-- Opening Marker --
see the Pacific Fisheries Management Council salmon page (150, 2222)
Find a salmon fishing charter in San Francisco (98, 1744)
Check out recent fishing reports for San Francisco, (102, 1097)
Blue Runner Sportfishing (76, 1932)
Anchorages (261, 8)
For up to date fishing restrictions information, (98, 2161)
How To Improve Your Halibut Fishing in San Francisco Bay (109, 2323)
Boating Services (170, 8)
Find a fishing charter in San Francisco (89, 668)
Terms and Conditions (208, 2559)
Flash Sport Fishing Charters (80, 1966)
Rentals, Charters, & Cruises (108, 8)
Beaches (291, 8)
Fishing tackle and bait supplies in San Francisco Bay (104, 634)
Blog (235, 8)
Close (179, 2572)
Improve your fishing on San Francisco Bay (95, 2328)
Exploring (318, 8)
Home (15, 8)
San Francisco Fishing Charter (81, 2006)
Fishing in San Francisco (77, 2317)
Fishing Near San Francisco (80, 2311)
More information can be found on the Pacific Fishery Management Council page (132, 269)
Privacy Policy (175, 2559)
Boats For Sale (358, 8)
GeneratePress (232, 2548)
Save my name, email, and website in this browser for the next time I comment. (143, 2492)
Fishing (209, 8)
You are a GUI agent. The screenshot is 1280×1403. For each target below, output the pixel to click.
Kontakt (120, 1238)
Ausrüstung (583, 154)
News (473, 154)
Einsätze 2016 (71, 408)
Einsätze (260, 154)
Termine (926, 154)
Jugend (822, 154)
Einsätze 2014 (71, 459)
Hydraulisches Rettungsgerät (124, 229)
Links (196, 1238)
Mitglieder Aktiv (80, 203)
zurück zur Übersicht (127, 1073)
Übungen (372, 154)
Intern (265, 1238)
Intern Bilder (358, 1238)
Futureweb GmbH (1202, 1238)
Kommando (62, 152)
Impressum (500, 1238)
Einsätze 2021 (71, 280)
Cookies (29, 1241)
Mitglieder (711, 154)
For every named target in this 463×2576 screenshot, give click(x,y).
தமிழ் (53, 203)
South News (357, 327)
-- Closing Marker --
How to complete this task — Look above for the line containing "Einsätze 2021 (71, 280)"; copy from it through the last line, exactly, and nothing more.

Written solution —
Einsätze 2021 (71, 280)
Cookies (29, 1241)
Mitglieder (711, 154)
For every named target in this 463×2576 screenshot, give click(x,y).
தமிழ் (53, 203)
South News (357, 327)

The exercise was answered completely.